• [FRAGMENTO PARA LEER]:

Maupassant, el mejor relato

Por Igork
Pues no es ninguno de sus relatos o cuentos fantásticos, a pesar de que Guy de Maupassant se hiciera célebre por esas historias cortas a veces terroríficas o de suspense, como La Mano, a mórbidas, como La Cabellera. Y disculpad la osadía del título, que eso de “mejor” es como la comida, va a gustos. De su extraña y extraordinaria figura ya di cuenta en “Guy de Maupassant“. No, mi relato predilecto de Maupassant lleva un título tan anodino y vulgar como ¡Camarero, una caña!, cuyo protagonista, Des Barrets, me parece fabuloso. Es el hombre sepultado por el pasado. Y además es un hombre enfrentado al absurdo abismo de la modernidad, como los seres de Kafka o aquella portentosa historia de Herman Melville Bartleby, el escribiente. Lo pensé al leer este fragmento del relato de Maupassant:
«—No, pero, ¿qué quieres? ¡ Hay que hacer algo?

• [MATERIAL DE ORIGEN]:
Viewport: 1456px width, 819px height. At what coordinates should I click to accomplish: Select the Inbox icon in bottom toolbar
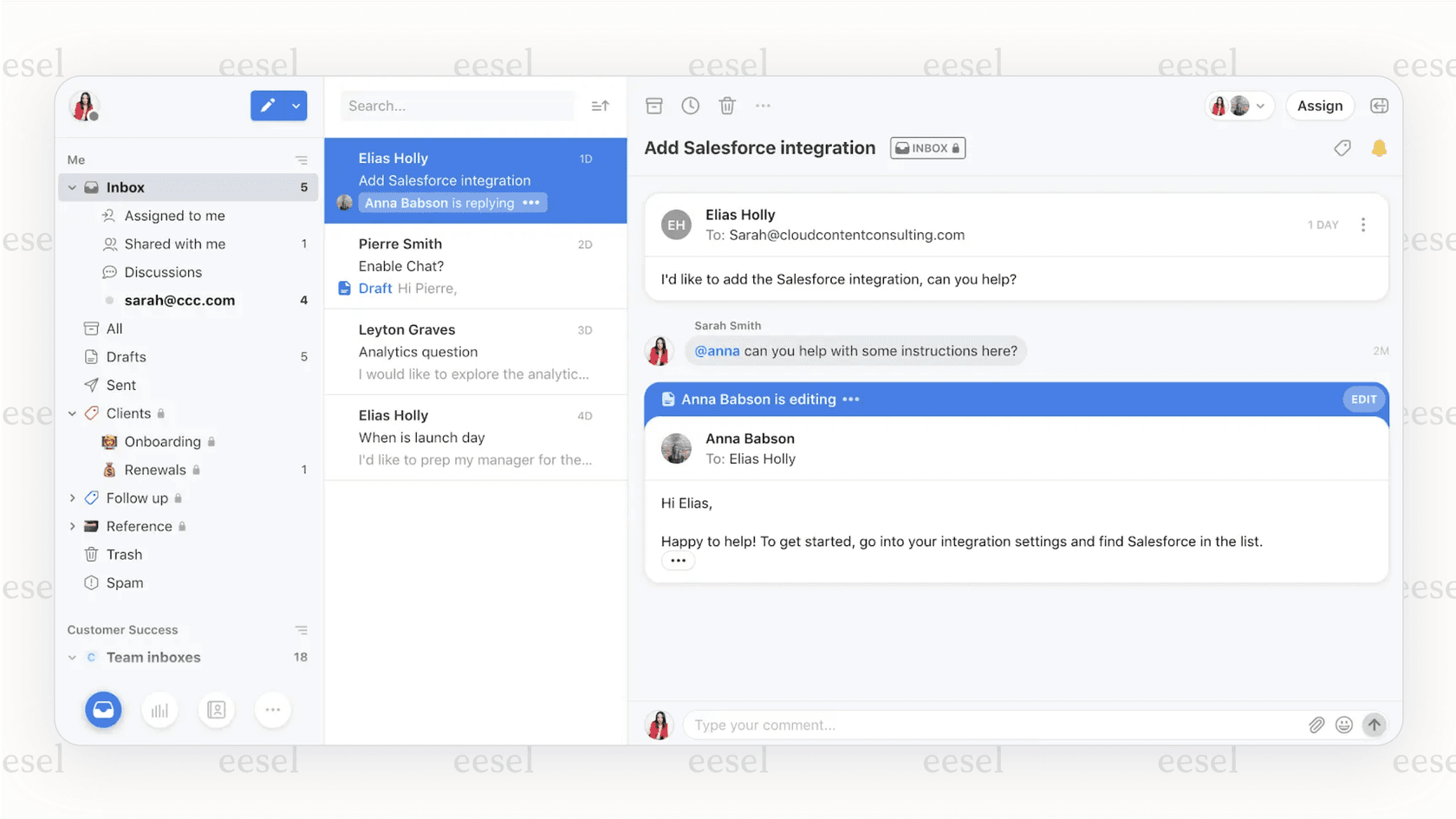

• [TAREAS ESCRITAS]:
a) Según el fragmento para leer, ¿cómo se llama el protagonista de ¡Camarero, una caña!?
b) Transcribe, por favor, todo el fragmento para leer desde "Maupassant, el mejor" hasta "que hacer algo?".
c) Indica si cada afirmación concuerda con el fragmento para leer, respondiendo sí o no y citando las palabras que lo deciden: (i) Guy de Maupassant se hizo célebre por historias cortas a veces terroríficas o de suspense. (ii) El relato predilecto de Maupassant que se elige es La Cabellera. (iii) Bartleby, el escribiente es una historia de Kafka.

• [RESULTADOS POR TAREA]:
a) Des Barrets.

b)
Maupassant, el mejor relato

Por Igork
Pues no es ninguno de sus relatos o cuentos fantásticos, a pesar de que Guy de Maupassant se hiciera célebre por esas historias cortas a veces terroríficas o de suspense, como La Mano, a mórbidas, como La Cabellera. Y disculpad la osadía del título, que eso de “mejor” es como la comida, va a gustos. De su extraña y extraordinaria figura ya di cuenta en “Guy de Maupassant“. No, mi relato predilecto de Maupassant lleva un título tan anodino y vulgar como ¡Camarero, una caña!, cuyo protagonista, Des Barrets, me parece fabuloso. Es el hombre sepultado por el pasado. Y además es un hombre enfrentado al absurdo abismo de la modernidad, como los seres de Kafka o aquella portentosa historia de Herman Melville Bartleby, el escribiente. Lo pensé al leer este fragmento del relato de Maupassant:
«—No, pero, ¿qué quieres? ¡ Hay que hacer algo?

c)
(i) Sí: "Guy de Maupassant se hiciera célebre por esas historias cortas a veces terroríficas o de suspense".
(ii) No: "mi relato predilecto de Maupassant lleva un título tan anodino y vulgar como ¡Camarero, una caña!".
(iii) No: "aquella portentosa historia de Herman Melville Bartleby, el escribiente".